Nel giro di ventiquattr'ore l'umore si è completamente ribaltato sui mercati petroliferi, rilanciando le quotazioni del Wti di oltre il 3% a 86,75 dollari al barile nonostante un inatteso accumulo di scorte negli Stati Uniti, con una volatilità che suscita qualche imbarazzo anche tra gli analisti e che – nonostante le folte schiere di rialzisti – riflette le profonde incertezze sull'evoluzione dei consumi e dell'offerta, quanto meno nel breve periodo.
«Dalla disperazione più profonda, che martedì aveva dato il via alle vendite, siamo passati a una valanga di dati economici positivi», prova a spiegare Phil Flynn, analista di PfgBest Research. Segnali incoraggianti sono in effetti arrivati da più direzioni. In Cina l'indice dei direttori acquisti è salito ai massimi da sette mesi in novembre. Negli Usa il settore manifatturiero si sta sviluppando ormai da sedici mesi consecutivi e l'occupazione nel settore privato è cresciuta col ritmo più forte degli ultimi tre anni.
Per qualche ora i mercati si sono anche entusiasmati per l'indiscrezione – poi smentita – di un possibile maggiore contributo degli Usa, via Fondo monetario internazionale, al fondo per il salvataggio predisposto dalla Commissione europea per contrastare la crisi dei paesi periferici.
Di fronte a un quadro così, gli investitori hanno preferito ignorare il balzo a sorpresa delle scorte di greggio, salite la settimana scorsa di 1,1 milioni di barili a seguito di un altrettanto imprevisto rallentamento delle raffinerie, che hanno ridotto l'utilizzo della capacità all'82,6% (-2,9%). Nonostante questo – e dispetto della stagione rigida – gli stock di distillati sono calati molto poco (-0,194 mb) e quelli di benzine sono addirittura aumentati di 561mila barili, in reazione a una domanda ancora stagnante.

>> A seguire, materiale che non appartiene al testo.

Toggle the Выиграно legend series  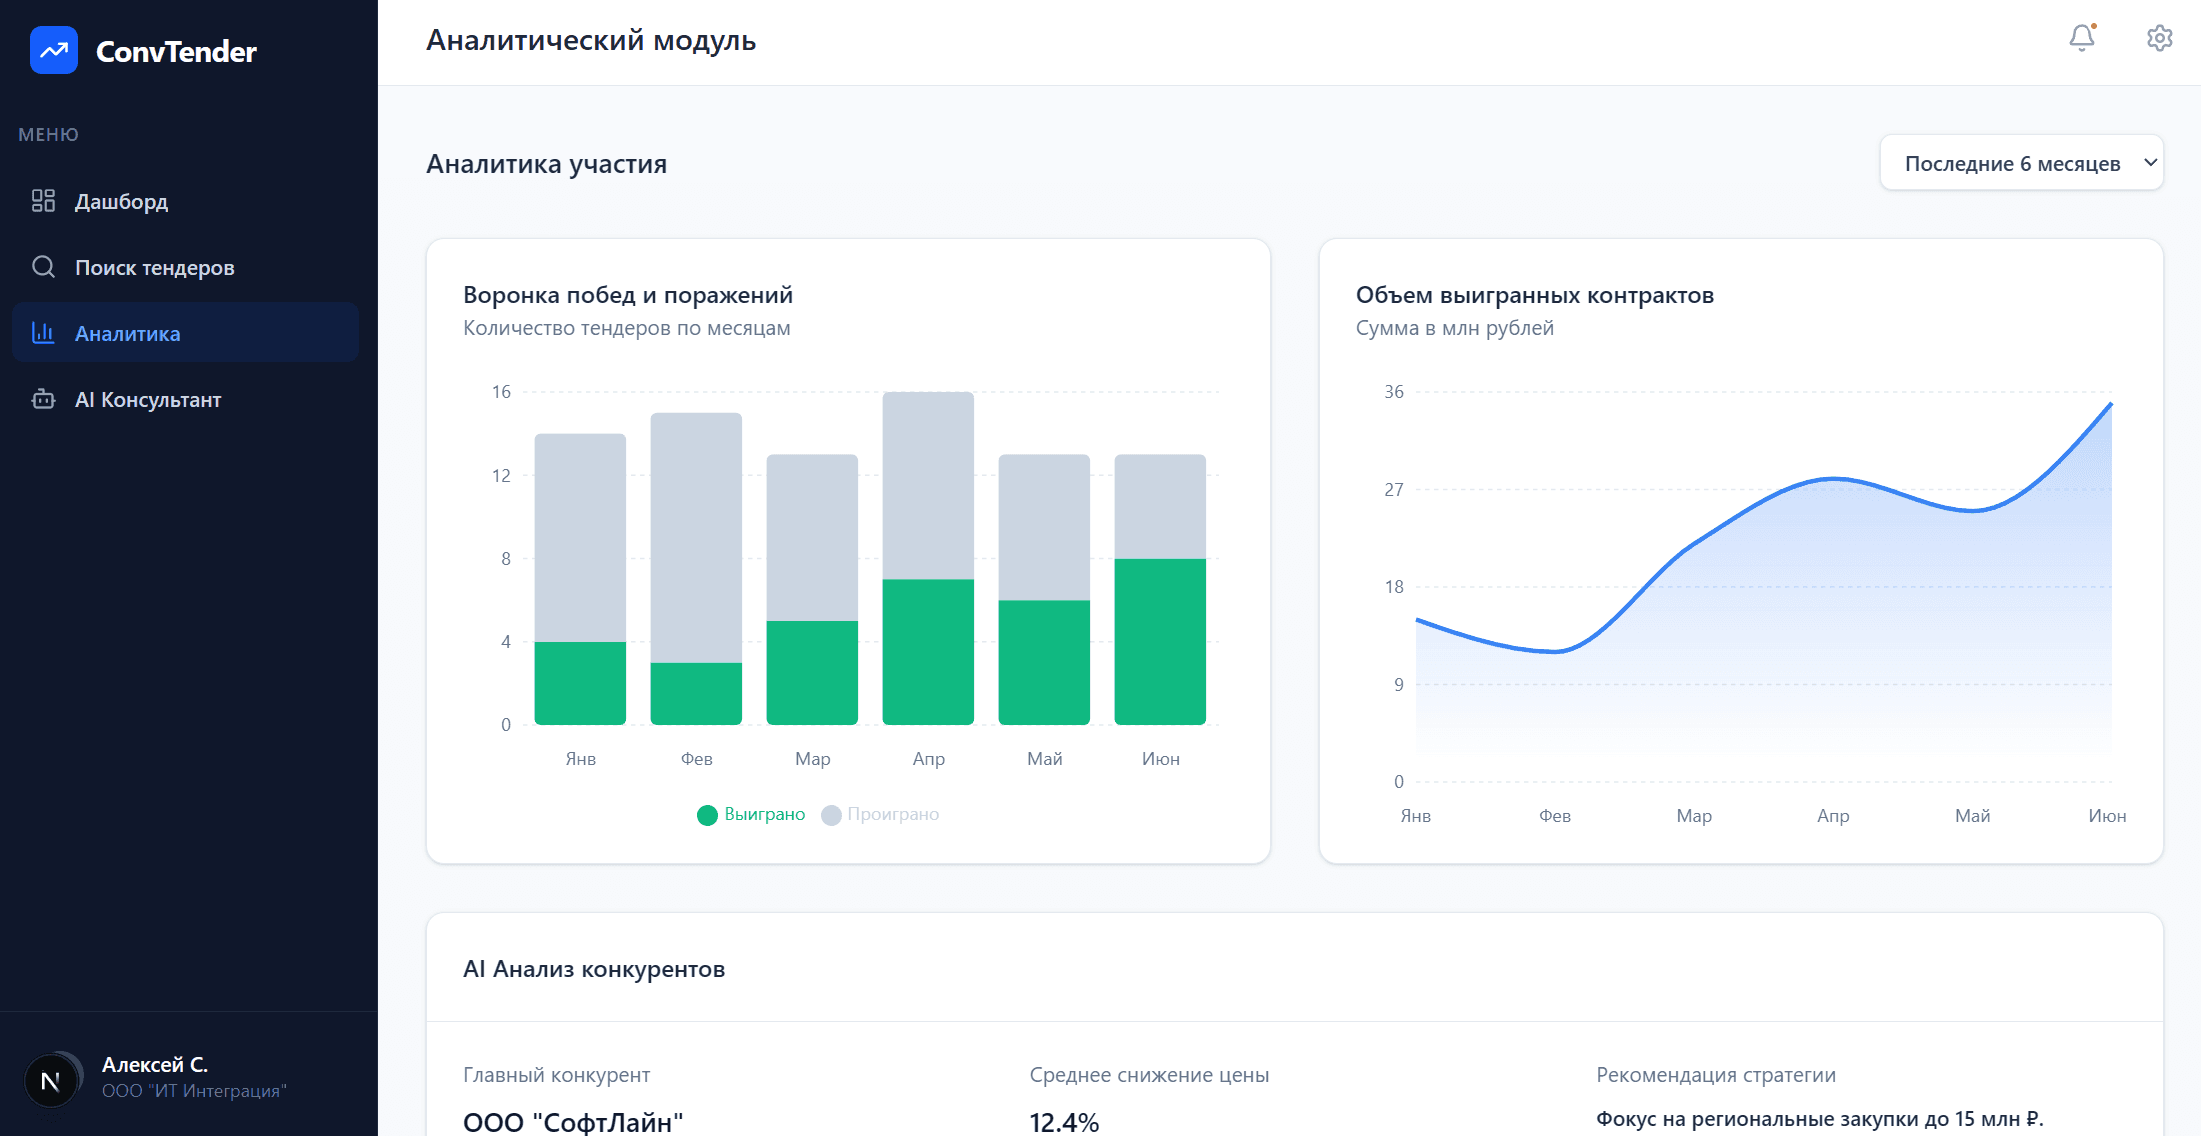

Sembrerebbero tuttavia essere state proprio le benzine l'unico fattore "fondamentale" a sostegno del mercato. Al Nymex le quotazioni sono salite di quasi il 5%, apparentemente per via della ineguale distribuzione delle scorte commerciali: se a livello nazionale c'è stato un accumulo, sulla costa atlantica si è invece registrato un crollo di 937mila barili, che le ha ridotte ai minimi da novembre 2008. La tentazione di esportare è probabilmente molto forte: in Europa i carichi di benzina per consegna immediata ad Amsterdam-Rotterdam-Anversa hanno si vendono a prezzi che non raggiungevano dalla fine di aprile (tra 784 e 808 dollari per tonnellata). Fenomeno temporaneo, avverte tuttavia Société Générale, poiché nel Vecchio continente c'è un significativo eccesso di capacità di raffinazione per questo prodotto.